2-    La actual estructura del Poder Judicial se mantendrá hasta la sanción de las modificaciones de su ley orgánica necesarias para adaptarlas a esta Constitución y designación de los miembros de la Corte Suprema de Justicia. Dicha ley se dictará en un plazo que no exceda de tres meses. Los mandatos de los actuales jueces subsistirán hasta la finalización del período para el cual fueron designados y la inamovilidad que establece esta Constitución regirá para los que se designen en lo sucesivo;

3-    Los concejales de los municipios que se elijan en 1963 durarán en sus cargos hasta el 30 de abril de 1966 y los que se elijan en 1964 durarán hasta la misma fecha.

En las primeras elecciones de renovación legislativa provincial, los intendentes municipales serán elegidos de conformidad a esta Constitución y durarán en sus funciones por el término que falte para completar el período de gobierno bajo el cual se realicen las elecciones; La Legislatura solo podrá usar de la facultad que le acuerda el último párrafo del artículo 107, una vez que se haya cumplido un período completo de mandato electivo del intendente.

4-    Mientras la Legislatura no sancione el estatuto de los funcionarios y empleados públicos, toda cesantía injustificada de los mismos le dará derecho a una indemnización equivalente al importe de doce meses del sueldo mensual que perciba en el momento de la cesantía.

5-    Esta Constitución entrará en vigencia a partir de su publicación, dispuesta por esta Convención.


El Gobernador de la Provincia jurará esta Constitución ante la Convención reformadora que, a este sólo efecto, podrá reunirse en minoría.
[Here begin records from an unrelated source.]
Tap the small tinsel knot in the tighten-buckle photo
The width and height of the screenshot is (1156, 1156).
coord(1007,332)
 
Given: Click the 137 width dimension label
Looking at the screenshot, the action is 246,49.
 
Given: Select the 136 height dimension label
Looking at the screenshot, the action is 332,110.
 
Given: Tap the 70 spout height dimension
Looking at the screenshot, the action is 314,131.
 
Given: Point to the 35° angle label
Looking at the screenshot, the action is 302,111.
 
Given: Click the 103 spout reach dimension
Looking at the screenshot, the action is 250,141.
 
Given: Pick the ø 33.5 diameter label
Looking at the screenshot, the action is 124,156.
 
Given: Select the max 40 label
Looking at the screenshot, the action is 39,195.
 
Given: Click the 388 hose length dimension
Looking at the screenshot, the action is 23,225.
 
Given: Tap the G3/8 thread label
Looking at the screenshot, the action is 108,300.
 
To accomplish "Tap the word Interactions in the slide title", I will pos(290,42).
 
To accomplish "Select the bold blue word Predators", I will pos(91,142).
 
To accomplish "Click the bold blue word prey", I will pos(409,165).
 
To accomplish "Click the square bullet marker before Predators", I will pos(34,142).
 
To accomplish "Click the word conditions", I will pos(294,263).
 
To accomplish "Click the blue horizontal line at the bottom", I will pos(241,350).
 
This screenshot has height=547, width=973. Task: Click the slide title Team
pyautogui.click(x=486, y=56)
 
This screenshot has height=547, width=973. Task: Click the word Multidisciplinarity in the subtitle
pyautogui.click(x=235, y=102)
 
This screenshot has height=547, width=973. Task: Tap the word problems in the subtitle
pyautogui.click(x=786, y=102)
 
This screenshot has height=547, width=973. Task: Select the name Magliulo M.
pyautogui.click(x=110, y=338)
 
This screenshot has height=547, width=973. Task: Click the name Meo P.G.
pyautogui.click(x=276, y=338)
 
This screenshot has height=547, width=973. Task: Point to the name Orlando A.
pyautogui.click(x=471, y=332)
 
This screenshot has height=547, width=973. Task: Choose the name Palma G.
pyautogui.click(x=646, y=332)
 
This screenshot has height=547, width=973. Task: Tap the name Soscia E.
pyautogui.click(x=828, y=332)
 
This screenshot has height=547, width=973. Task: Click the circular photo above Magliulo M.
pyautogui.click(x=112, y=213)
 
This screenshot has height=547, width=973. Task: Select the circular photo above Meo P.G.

Los presidentes de las Cámaras Legislativas lo harán ante los cuerpos respectivos en la primera sesión que realicen con posterioridad a la vigencia de aquélla y los miembros de cada cuerpo ante su presidente. El Presidente del Superior Tribunal de Justicia y el de la Cámara de Apelaciones prestarán juramento ante los respectivos cuerpos y recibirán el de los magistrados y funcionarios. La falta de cumplimiento de los juramentos prescriptos determinará la cesación inmediata en su mandato o función a los que se negaren a prestarlos.